Schools, law enforcement make good decision on trauma

Published 6:30 pm Tuesday, March 26, 2019

Working without all of the pertinent facts in any situation is not ideal. In any line of work, or in life outside of professional settings, we all operate better when we have all of the relevant information at our disposal to make the best decisions we can. When we must make decisions and react to situations without all the necessary information, mistakes can happen and poor outcomes are more likely.

Local law enforcement agencies and the Troup County School System took an important step to remedy that potential problem on Monday afternoon when a memorandum of understanding was signed that created a workable plan for alerting the school system when a student is exposed to trauma.
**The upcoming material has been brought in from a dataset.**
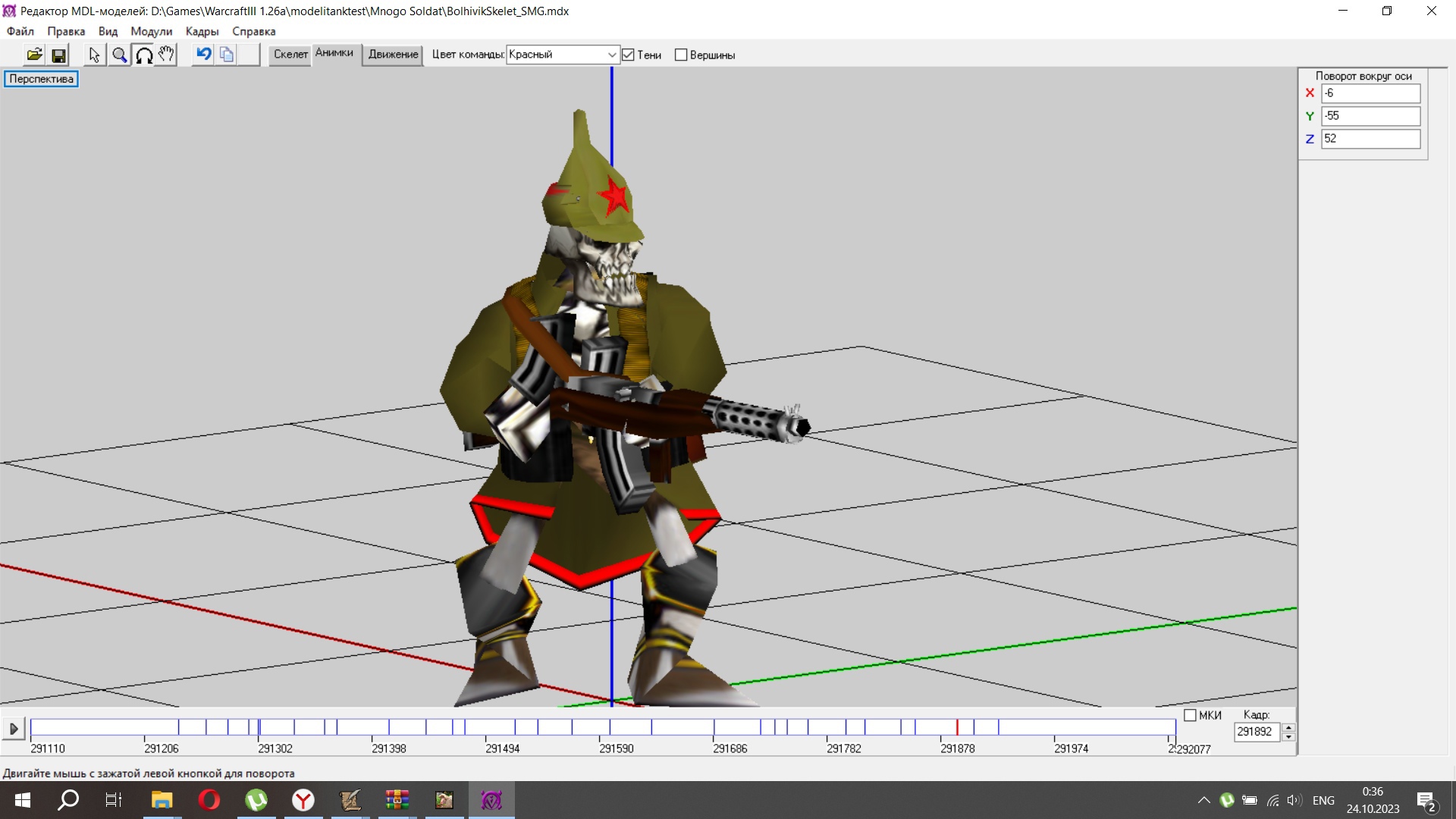The image size is (1456, 819).
Task: Select the hand pan tool
Action: point(167,55)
The school system, along with the LaGrange Police Department, Troup County Sheriff’s Office, Hogansville Police Department and the West Point Police Department all signed the MOU entitled ‘Handle With Care’ on Monday, which states that when law enforcement agencies respond to a call and discover a child to have been involved in a potentially traumatic event, that agency will send an email to the school system with the student’s name, age and school — if they know it. No other details will be provided.
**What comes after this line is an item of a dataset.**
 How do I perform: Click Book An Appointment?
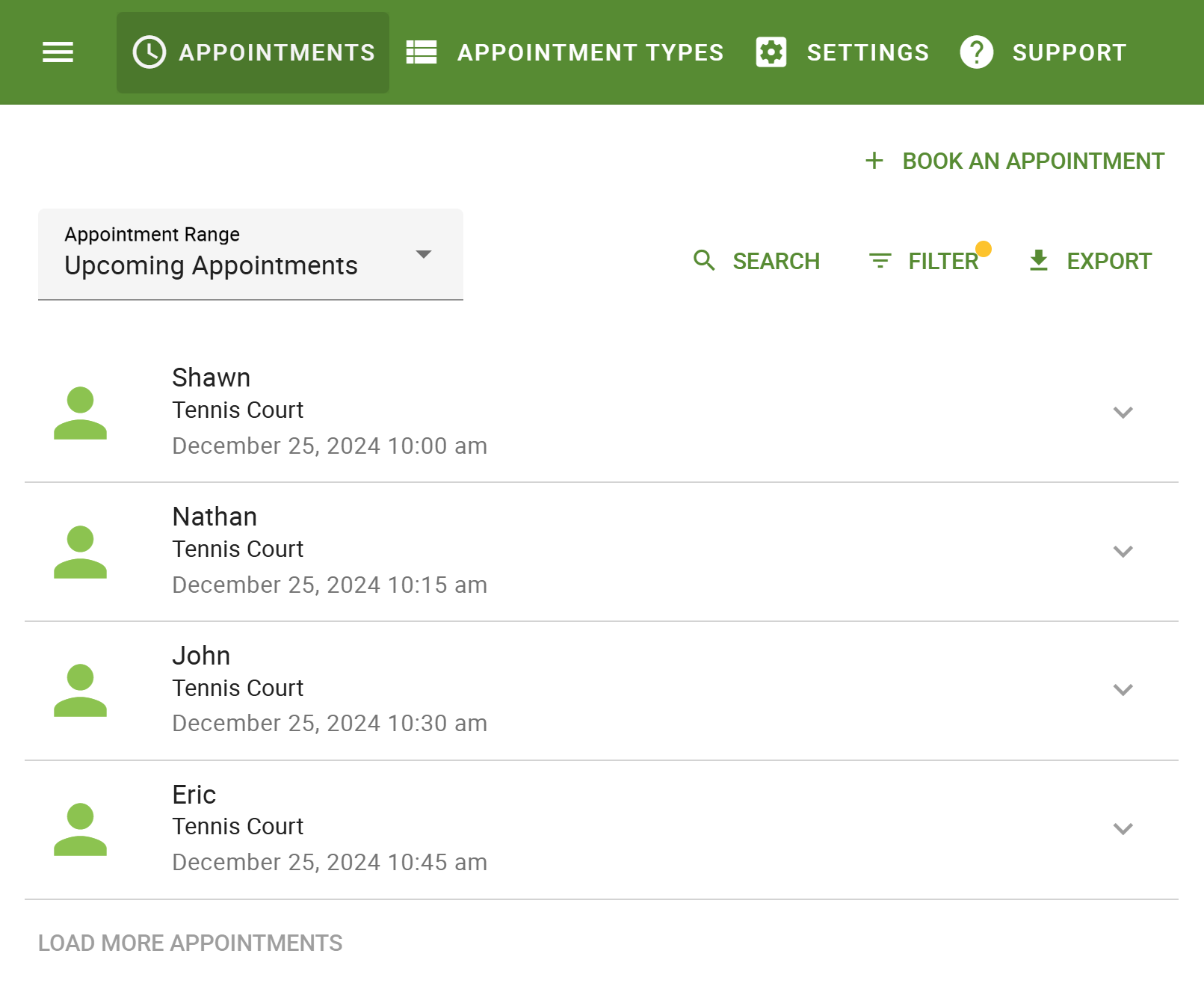tap(1033, 160)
Such a joint decision is an intelligent one by all parties concerned. The evidence related to childhood trauma and the potential impacts that can have on young people continues to mount, and should be handled in the most effective way possible when encountered by our schools and law enforcement officials alike. This plan does not share unnecessary details with the school system or teachers, protecting the privacy of the affected child, but does alert the school that any short-term or long-term behavioral problems may be the result of exterior factors outside of the child’s control.

“The idea is not to label attention or draw attention to children,” said Juvenile Court Judge Michael Key. “It’s just that when they show up in the door the next day, the school system will know this child has experienced something that could impact the child’s behavior in the short-term, if not the long-term.”

That is a succinct overview of why this MOU has been signed and will soon be put into practice. When teachers and school administrators are aware of events such as these, they will be better positioned to help the affected student, and at the very least will be more cognizant of what might be the root cause of any surprising behavioral problems.

The MOU has also purposefully been left vague, to allow law enforcement officers to report a wide array of incidents to the schools. Tightening the scope of the definition of trauma, in this case, would impede the intended outcome.

We all work better with as much information as we can get, and giving the school system a glimpse into the exterior factors that may impact school behavior is a positive step, both for the students and teachers.